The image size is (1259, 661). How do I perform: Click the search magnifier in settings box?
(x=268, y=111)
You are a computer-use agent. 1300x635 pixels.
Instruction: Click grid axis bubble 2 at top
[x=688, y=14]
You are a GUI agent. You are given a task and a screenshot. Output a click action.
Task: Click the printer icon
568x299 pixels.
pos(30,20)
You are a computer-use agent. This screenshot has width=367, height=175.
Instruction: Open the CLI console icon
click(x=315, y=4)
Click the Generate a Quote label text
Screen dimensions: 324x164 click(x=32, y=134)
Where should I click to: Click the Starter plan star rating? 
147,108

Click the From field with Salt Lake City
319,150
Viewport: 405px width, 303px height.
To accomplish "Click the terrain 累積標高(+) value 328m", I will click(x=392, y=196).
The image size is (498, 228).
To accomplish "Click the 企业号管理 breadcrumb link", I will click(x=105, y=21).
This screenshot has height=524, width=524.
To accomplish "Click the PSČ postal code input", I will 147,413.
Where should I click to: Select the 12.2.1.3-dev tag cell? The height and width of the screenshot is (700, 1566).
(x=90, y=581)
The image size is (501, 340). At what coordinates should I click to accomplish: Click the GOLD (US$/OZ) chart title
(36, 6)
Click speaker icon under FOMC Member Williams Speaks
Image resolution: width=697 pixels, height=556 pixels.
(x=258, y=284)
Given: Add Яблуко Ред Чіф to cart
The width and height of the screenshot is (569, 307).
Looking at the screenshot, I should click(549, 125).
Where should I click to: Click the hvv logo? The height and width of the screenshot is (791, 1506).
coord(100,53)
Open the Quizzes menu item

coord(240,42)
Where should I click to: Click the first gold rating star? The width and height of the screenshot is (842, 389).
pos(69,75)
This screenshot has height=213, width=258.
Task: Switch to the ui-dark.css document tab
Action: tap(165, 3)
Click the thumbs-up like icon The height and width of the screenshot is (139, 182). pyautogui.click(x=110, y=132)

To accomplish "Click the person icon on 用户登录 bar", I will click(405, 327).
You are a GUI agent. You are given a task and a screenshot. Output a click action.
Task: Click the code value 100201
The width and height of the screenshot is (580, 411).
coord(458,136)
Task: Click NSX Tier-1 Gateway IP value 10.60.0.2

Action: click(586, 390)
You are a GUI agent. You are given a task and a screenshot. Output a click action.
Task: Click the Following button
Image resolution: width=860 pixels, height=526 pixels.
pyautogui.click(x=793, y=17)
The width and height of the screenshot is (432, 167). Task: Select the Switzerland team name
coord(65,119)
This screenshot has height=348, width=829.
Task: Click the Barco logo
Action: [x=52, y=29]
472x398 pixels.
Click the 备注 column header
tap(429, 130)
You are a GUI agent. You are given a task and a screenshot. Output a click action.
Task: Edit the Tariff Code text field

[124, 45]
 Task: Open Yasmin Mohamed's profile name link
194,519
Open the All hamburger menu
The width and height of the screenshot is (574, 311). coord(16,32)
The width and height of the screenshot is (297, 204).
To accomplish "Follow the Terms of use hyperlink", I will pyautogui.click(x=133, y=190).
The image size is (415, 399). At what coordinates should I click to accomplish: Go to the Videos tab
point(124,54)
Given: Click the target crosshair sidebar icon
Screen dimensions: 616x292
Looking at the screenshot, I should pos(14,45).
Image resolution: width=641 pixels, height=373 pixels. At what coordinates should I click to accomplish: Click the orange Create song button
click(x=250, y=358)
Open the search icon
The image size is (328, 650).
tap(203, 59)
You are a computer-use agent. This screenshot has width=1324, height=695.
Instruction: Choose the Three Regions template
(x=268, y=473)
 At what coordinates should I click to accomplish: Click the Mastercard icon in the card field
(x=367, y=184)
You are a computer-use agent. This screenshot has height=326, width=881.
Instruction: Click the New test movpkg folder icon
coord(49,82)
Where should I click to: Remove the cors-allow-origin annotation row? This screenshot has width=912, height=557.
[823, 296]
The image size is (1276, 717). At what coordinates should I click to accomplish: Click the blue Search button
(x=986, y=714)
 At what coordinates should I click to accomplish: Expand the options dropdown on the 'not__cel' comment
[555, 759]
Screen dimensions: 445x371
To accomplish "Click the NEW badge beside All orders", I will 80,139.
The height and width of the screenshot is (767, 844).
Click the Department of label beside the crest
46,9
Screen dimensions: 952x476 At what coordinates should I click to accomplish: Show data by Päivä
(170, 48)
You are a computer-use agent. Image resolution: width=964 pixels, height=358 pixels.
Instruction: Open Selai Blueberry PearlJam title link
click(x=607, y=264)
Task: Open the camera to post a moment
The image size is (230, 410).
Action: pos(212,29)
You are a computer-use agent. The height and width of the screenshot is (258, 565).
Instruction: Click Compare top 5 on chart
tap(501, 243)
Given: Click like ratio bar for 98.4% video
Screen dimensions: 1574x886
========
Aim of the task:
Repeat all the entries above without altering anything.

Result:
The image size is (1259, 661). How do I perform: Click the search magnifier in settings box?
(x=268, y=111)
You are a computer-use agent. 1300x635 pixels.
Instruction: Click grid axis bubble 2 at top
[x=688, y=14]
You are a GUI agent. You are given a task and a screenshot. Output a click action.
Task: Click the printer icon
568x299 pixels.
pos(30,20)
You are a computer-use agent. This screenshot has width=367, height=175.
Instruction: Open the CLI console icon
click(x=315, y=4)
Click the Generate a Quote label text
Screen dimensions: 324x164 click(x=32, y=134)
Where should I click to: Click the Starter plan star rating? 
147,108

Click the From field with Salt Lake City
319,150
Viewport: 405px width, 303px height.
To accomplish "Click the terrain 累積標高(+) value 328m", I will click(x=392, y=196).
The image size is (498, 228).
To accomplish "Click the 企业号管理 breadcrumb link", I will click(x=105, y=21).
This screenshot has height=524, width=524.
To accomplish "Click the PSČ postal code input", I will 147,413.
Where should I click to: Select the 12.2.1.3-dev tag cell? The height and width of the screenshot is (700, 1566).
(x=90, y=581)
The image size is (501, 340). At what coordinates should I click to accomplish: Click the GOLD (US$/OZ) chart title
(36, 6)
Click speaker icon under FOMC Member Williams Speaks
Image resolution: width=697 pixels, height=556 pixels.
(x=258, y=284)
Given: Add Яблуко Ред Чіф to cart
The width and height of the screenshot is (569, 307).
Looking at the screenshot, I should click(549, 125).
Where should I click to: Click the hvv logo? The height and width of the screenshot is (791, 1506).
coord(100,53)
Open the Quizzes menu item

coord(240,42)
Where should I click to: Click the first gold rating star? The width and height of the screenshot is (842, 389).
pos(69,75)
This screenshot has height=213, width=258.
Task: Switch to the ui-dark.css document tab
Action: tap(165, 3)
Click the thumbs-up like icon The height and width of the screenshot is (139, 182). pyautogui.click(x=110, y=132)

To accomplish "Click the person icon on 用户登录 bar", I will click(405, 327).
You are a GUI agent. You are given a task and a screenshot. Output a click action.
Task: Click the code value 100201
The width and height of the screenshot is (580, 411).
coord(458,136)
Task: Click NSX Tier-1 Gateway IP value 10.60.0.2

Action: click(586, 390)
You are a GUI agent. You are given a task and a screenshot. Output a click action.
Task: Click the Following button
Image resolution: width=860 pixels, height=526 pixels.
pyautogui.click(x=793, y=17)
The width and height of the screenshot is (432, 167). Task: Select the Switzerland team name
coord(65,119)
This screenshot has height=348, width=829.
Task: Click the Barco logo
Action: [x=52, y=29]
472x398 pixels.
Click the 备注 column header
tap(429, 130)
You are a GUI agent. You are given a task and a screenshot. Output a click action.
Task: Edit the Tariff Code text field

[124, 45]
 Task: Open Yasmin Mohamed's profile name link
194,519
Open the All hamburger menu
The width and height of the screenshot is (574, 311). coord(16,32)
The width and height of the screenshot is (297, 204).
To accomplish "Follow the Terms of use hyperlink", I will pyautogui.click(x=133, y=190).
The image size is (415, 399). At what coordinates should I click to accomplish: Go to the Videos tab
point(124,54)
Given: Click the target crosshair sidebar icon
Screen dimensions: 616x292
Looking at the screenshot, I should pos(14,45).
Image resolution: width=641 pixels, height=373 pixels. At what coordinates should I click to accomplish: Click the orange Create song button
click(x=250, y=358)
Open the search icon
The image size is (328, 650).
tap(203, 59)
You are a computer-use agent. This screenshot has width=1324, height=695.
Instruction: Choose the Three Regions template
(x=268, y=473)
 At what coordinates should I click to accomplish: Click the Mastercard icon in the card field
(x=367, y=184)
You are a computer-use agent. This screenshot has height=326, width=881.
Instruction: Click the New test movpkg folder icon
coord(49,82)
Where should I click to: Remove the cors-allow-origin annotation row? This screenshot has width=912, height=557.
[823, 296]
The image size is (1276, 717). At what coordinates should I click to accomplish: Click the blue Search button
(x=986, y=714)
 At what coordinates should I click to accomplish: Expand the options dropdown on the 'not__cel' comment
[555, 759]
Screen dimensions: 445x371
To accomplish "Click the NEW badge beside All orders", I will 80,139.
The height and width of the screenshot is (767, 844).
Click the Department of label beside the crest
46,9
Screen dimensions: 952x476 At what coordinates should I click to accomplish: Show data by Päivä
(170, 48)
You are a computer-use agent. Image resolution: width=964 pixels, height=358 pixels.
Instruction: Open Selai Blueberry PearlJam title link
click(x=607, y=264)
Task: Open the camera to post a moment
The image size is (230, 410).
Action: pos(212,29)
You are a computer-use agent. The height and width of the screenshot is (258, 565).
Instruction: Click Compare top 5 on chart
tap(501, 243)
Given: Click like ratio bar for 98.4% video
Screen dimensions: 1574x886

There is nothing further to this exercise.